Siobhan asintió con la cabeza.

– Podemos divulgar las fotos.

– Eso mismo estaba yo pensando. Creo que conozco al periodista adecuado.

– ¿Steve Holly?

– Su periódico es una basura, pero lo lee mucha gente -dijo mirando a su alrededor-. ¿Está todo visto? -Siobhan asintió-. Pues vamos a decirle a Shug Davidson lo que hemos encontrado.

Davidson llamó por teléfono al departamento de huellas dactilares y Rebus le convenció para que le entregara una foto para difundirla en la prensa.

– Está bien -dijo Davidson sin gran entusiasmo, pero pensando en la posibilidad de que en el Departamento de Vivienda del Ayuntamiento constara el nombre del inquilino.

– Por cierto -añadió Rebus-, hay que descontar una libra del presupuesto porque Siobhan gastó una moneda en el contador.

Davidson sonrió, metió la mano en el bolsillo y sacó dos monedas.

– Ten, Siobhan; tómate algo con el cambio,

– ¿Y yo? -protestó Rebus-. Esto es discriminación de género…

– Tú, John, vas a darle una exclusiva a Steve Holly, y si no te invita a un par de cervezas merecerá que le expulsen de la profesión.

* * *

Cuando Rebus se alejaba en coche de la barriada recordó de pronto algo y llamó con el móvil a Siobhan, que también regresaba a Edimburgo.

– Es muy probable que me reúna con Holly en el pub, únete a nosotros si quieres -dijo.

Parece tentador, pero tengo que ir a otro sitio. Gracias de todos modos.

– No te llamo por eso… ¿No podrías regresar al piso de la víctima?

No. ¡Se te olvidó la linterna! -exclamó ella tras un silencio.

– Me la dejé en la encimera de la cocina.

Pues llama a Davidson o a Wylie.

Rebus arrugó la nariz.

– Bah, no hay prisa. Nadie va a entrar a robarla en un piso vacío con la puerta rota. Seguro que en ese barrio son todos unos benditos temerosos de Dios.

Lo que tú esperas es que se la lleven para ver qué pasa con los de la unidad especial, ¿a que sí?

Rebus la imaginó sonriendo.

– ¿Tú qué crees, que van a forzar mi piso para hacerse con algo en compensación?

Eres el demonio, John Rebus.

– Naturalmente; no tengo por qué ser distinto.

Puso fin a la comunicación y se dirigió al Bar Oxford, donde se tomó despacio una pinta de Deuchar's para deglutir el último panecillo de carne de vaca en conserva con remolacha que quedaba en el expositor. Harry, el camarero, le preguntó si sabía algo del ritual satánico.

– ¿Qué ritual satánico?

– El del callejón Fleshmarket. Ese aquelarre…

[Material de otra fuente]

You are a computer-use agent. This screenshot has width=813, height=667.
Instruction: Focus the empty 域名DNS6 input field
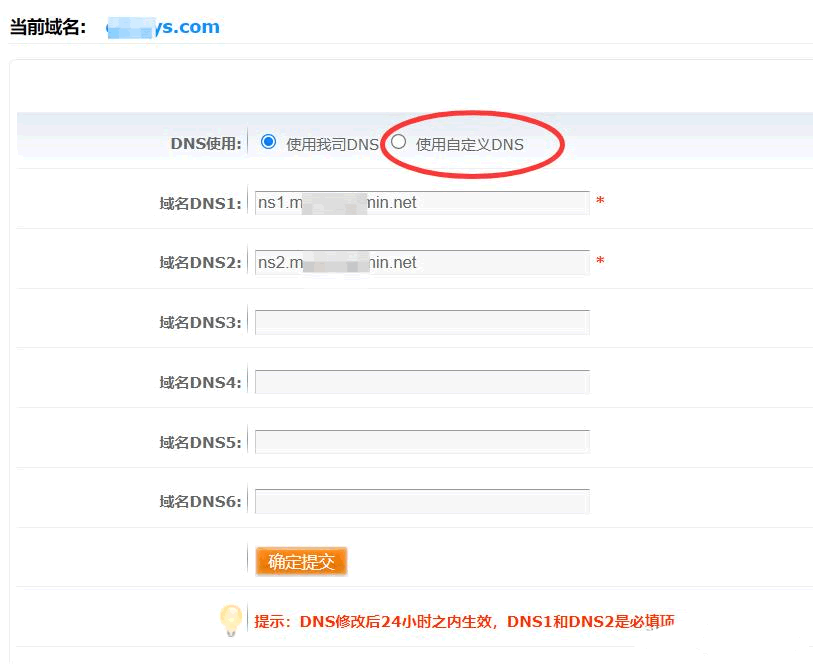[421, 501]
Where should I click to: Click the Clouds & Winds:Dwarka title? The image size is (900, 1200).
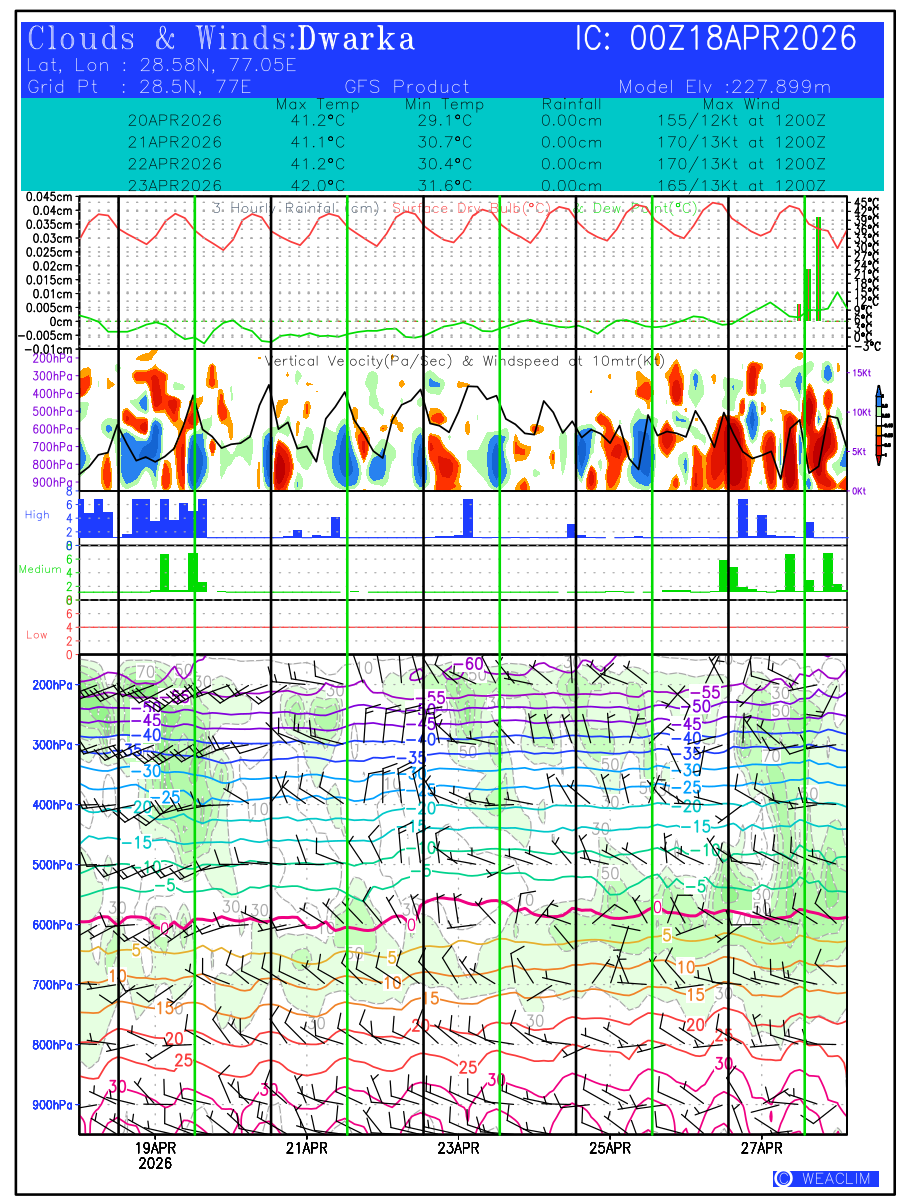click(x=221, y=39)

– Por Dios, Harry, ¿te crees todas las historias que escuchas en la barra?

Harry procuró disimular su decepción.

– Pero ese esqueleto de niño…

– Es de imitación… Lo pusieron allí.

– ¿Por qué iba alguien a hacer una cosa así?

Rebus reflexionó un instante.

– Tal vez tengas razón, Harry, lo haría el camarero para vender su alma al diablo.

Harry torció la comisura de los labios.

– ¿Cree que la mía serviría para un trato con él?

– No tienes la menor posibilidad -respondió Rebus llevándose la cerveza a los labios y pensando en Siobhan: «Tengo que ir a otro sitio».